His voice leaped back to us above the tumult of the wind: "Gurd and me'll come home together!"
There was a lull in the gale; the five were put off from the sinking craft in Gurdon's boat.
And the men were standing with ropes on the shore; but I only saw, as the tempest moaned, to swell again, one figure on a bending mast, between sea and sky, and one in a frail shell toiling toward him.

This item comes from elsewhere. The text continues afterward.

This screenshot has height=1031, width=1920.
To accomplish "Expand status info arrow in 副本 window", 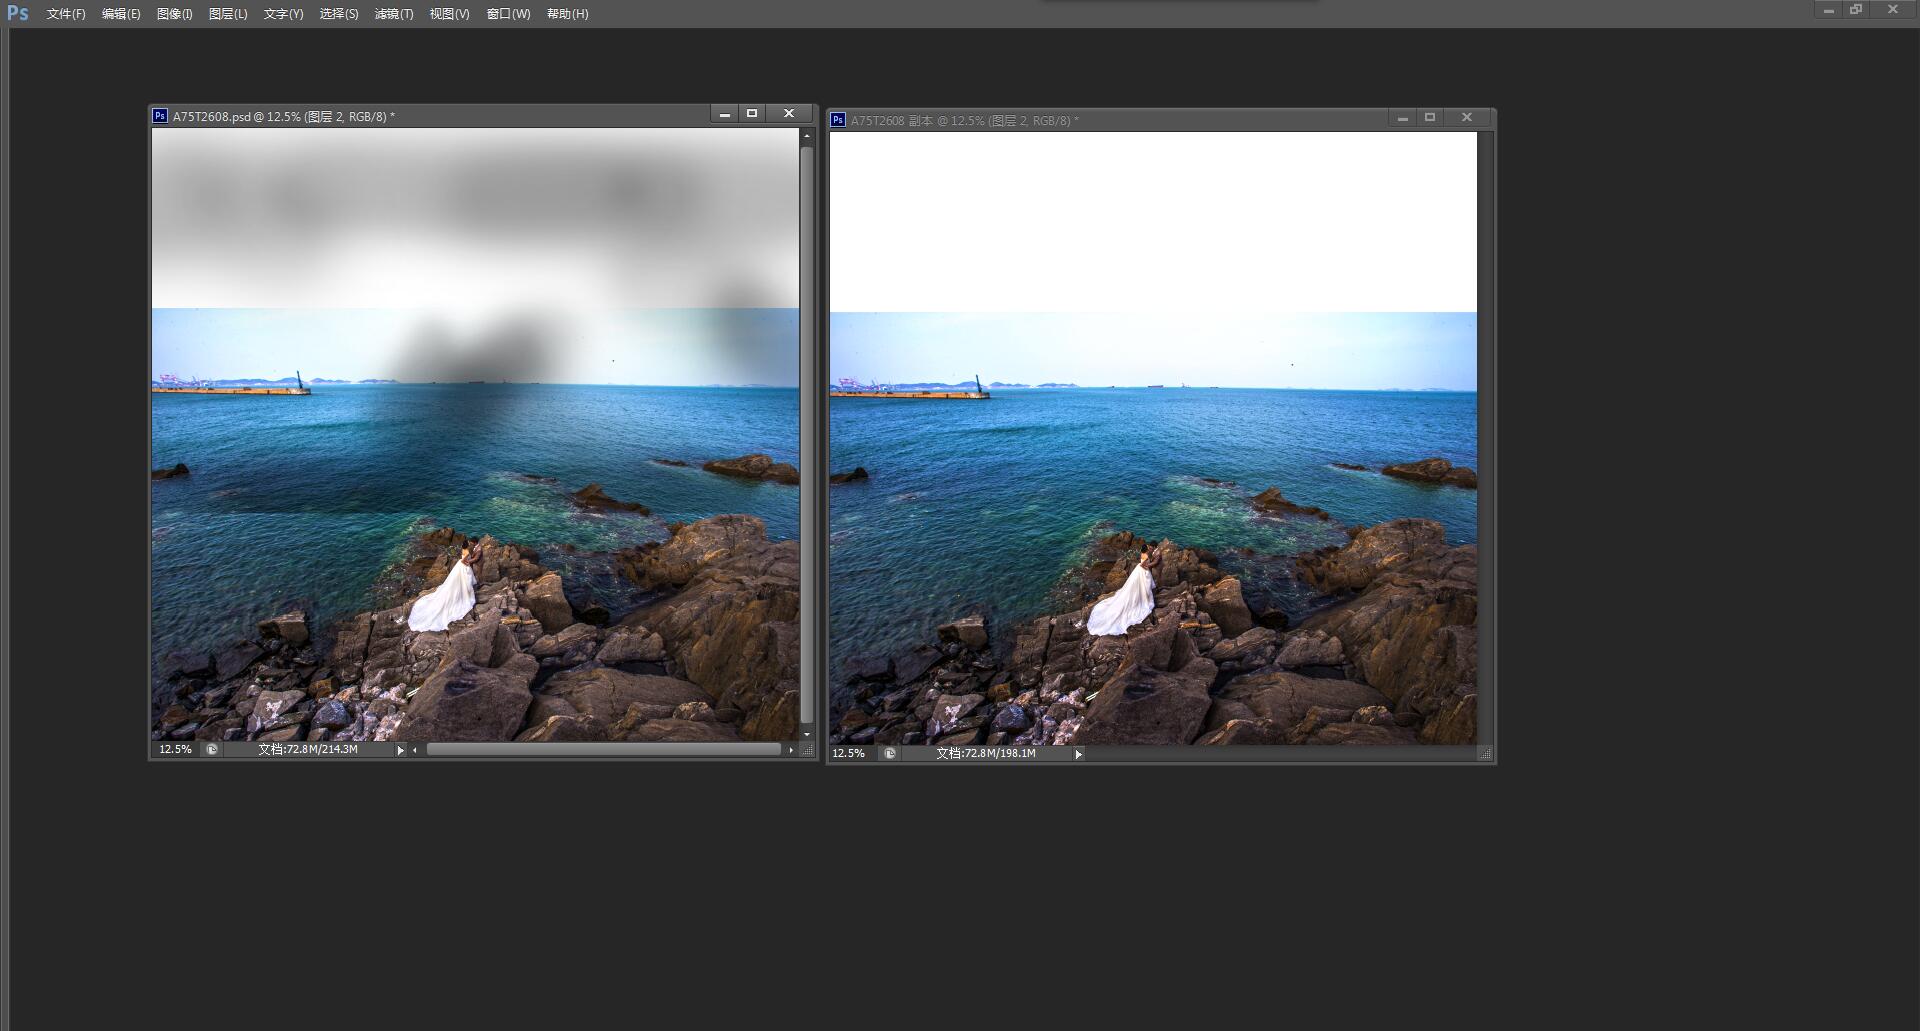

The tempest fell and smote. Then did nothing seem to me fated underneath those awful heavens, but grand and free; freest, mightiest of all that figure imprisoned between storm and cloud, overwhelmed, buried——triumphant, imperishable! Then did the dead that I had known come forth and walk upon the waves before me: and I beheld that they were not dead, but glorious and strong—that, rather, I was dead.
Then all seemed black about me. I would have clutched at somewhat, but I felt a cold hand grasp mine in appealing agony. They brought in with ropes through the breakers the five men who had neared the shore in the young sailor's new fishing-boat.
But the "Twin Brothers," the sublime figure on the mast, the toiling figure in the boat, had "gone home together!"
XVI
THE POPLAR LEAVES TREMBLE
It was Vesty's hand that had wrung mine. Captain Rafe, after he lost his sons, hardly spoke without drawing his own trembling hand along his piteous face.